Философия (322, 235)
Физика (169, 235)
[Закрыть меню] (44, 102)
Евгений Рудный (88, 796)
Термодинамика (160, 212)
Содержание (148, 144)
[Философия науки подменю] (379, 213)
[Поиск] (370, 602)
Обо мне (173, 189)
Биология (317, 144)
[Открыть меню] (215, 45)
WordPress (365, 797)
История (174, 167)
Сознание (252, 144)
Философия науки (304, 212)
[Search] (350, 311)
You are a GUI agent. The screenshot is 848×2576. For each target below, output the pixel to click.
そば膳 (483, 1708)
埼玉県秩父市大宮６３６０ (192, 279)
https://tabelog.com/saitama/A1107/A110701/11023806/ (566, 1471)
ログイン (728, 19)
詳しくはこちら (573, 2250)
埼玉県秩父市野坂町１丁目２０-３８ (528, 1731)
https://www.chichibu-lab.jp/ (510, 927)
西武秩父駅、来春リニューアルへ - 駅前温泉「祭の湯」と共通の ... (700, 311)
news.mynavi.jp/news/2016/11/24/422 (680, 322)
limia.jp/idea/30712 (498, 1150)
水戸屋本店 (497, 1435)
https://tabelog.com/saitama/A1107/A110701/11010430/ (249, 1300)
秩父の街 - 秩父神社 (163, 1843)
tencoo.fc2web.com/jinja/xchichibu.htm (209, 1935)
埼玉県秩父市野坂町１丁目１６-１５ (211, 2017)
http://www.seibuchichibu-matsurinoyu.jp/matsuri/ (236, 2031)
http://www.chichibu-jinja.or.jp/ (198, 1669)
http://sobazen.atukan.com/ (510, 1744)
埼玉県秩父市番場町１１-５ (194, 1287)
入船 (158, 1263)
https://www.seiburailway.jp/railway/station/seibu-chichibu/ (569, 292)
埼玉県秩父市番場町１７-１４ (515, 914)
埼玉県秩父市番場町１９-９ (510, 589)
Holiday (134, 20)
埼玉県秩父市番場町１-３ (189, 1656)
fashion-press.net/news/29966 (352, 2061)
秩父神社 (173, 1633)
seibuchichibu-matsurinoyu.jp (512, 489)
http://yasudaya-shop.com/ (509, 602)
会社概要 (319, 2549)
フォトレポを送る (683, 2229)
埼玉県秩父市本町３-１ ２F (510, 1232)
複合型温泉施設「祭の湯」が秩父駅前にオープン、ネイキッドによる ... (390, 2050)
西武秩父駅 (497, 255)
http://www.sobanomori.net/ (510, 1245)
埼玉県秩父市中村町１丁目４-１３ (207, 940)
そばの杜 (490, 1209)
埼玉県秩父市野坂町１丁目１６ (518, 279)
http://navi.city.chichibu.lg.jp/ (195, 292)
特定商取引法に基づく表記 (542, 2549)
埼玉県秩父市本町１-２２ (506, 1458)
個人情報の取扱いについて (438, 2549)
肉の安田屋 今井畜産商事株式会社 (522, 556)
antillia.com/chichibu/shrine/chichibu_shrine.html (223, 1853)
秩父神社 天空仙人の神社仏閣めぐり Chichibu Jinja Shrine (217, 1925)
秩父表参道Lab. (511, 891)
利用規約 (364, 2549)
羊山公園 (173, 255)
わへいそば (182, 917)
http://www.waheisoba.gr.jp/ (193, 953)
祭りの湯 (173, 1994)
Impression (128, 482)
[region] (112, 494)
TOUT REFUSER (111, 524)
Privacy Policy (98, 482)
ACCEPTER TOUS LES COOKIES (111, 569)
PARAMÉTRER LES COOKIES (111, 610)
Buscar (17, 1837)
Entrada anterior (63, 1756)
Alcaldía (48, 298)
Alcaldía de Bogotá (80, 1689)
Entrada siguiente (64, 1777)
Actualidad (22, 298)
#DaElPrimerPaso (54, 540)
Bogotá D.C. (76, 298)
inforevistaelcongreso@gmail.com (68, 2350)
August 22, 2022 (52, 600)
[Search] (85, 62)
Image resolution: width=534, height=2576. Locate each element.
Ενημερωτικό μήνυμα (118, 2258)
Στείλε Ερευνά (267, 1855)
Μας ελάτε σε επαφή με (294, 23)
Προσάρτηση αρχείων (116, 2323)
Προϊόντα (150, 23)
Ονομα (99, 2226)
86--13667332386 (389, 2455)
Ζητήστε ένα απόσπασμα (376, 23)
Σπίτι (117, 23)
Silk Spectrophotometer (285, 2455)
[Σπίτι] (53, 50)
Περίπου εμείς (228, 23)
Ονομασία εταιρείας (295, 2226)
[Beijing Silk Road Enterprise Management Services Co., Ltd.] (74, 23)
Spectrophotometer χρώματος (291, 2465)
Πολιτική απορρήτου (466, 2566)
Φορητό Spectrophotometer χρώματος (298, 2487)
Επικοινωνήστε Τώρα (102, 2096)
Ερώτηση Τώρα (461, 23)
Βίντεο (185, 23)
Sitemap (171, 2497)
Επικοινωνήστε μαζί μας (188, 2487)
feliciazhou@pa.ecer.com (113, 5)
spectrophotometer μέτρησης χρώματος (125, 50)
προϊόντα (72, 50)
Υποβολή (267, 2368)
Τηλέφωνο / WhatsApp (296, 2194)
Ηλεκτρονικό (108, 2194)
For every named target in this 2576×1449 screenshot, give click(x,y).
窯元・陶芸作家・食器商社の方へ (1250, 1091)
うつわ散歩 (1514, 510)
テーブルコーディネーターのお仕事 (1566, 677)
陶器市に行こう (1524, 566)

# Task description
Rewrite every line of the records, requests included, starting with the line that contains "Spectrophotometer χρώματος (291, 2465)" and continuing through the last line of the records. Multiply each coordinate in the answers by 2.2 and round to the nearest whole number, rounding halves up; leave the numbers in the requests unchanged, and give only these lines.

# Solution
Spectrophotometer χρώματος (640, 5423)
Πολιτική απορρήτου (1025, 5645)
Φορητό Spectrophotometer χρώματος (656, 5471)
Επικοινωνήστε Τώρα (224, 4611)
Ερώτηση Τώρα (1014, 51)
Βίντεο (407, 51)
Sitemap (376, 5493)
Επικοινωνήστε μαζί μας (414, 5471)
feliciazhou@pa.ecer.com (249, 11)
spectrophotometer μέτρησης χρώματος (275, 110)
προϊόντα (158, 110)
Υποβολή (587, 5210)
Τηλέφωνο / WhatsApp (651, 4827)
Ηλεκτρονικό (238, 4827)
For every named target in this 2576×1449 screenshot, give click(x,y).
窯元・陶芸作家・食器商社の方へ (2750, 2400)
うつわ散歩 (3331, 1122)
テーブルコーディネーターのお仕事 (3445, 1489)
陶器市に行こう (3353, 1245)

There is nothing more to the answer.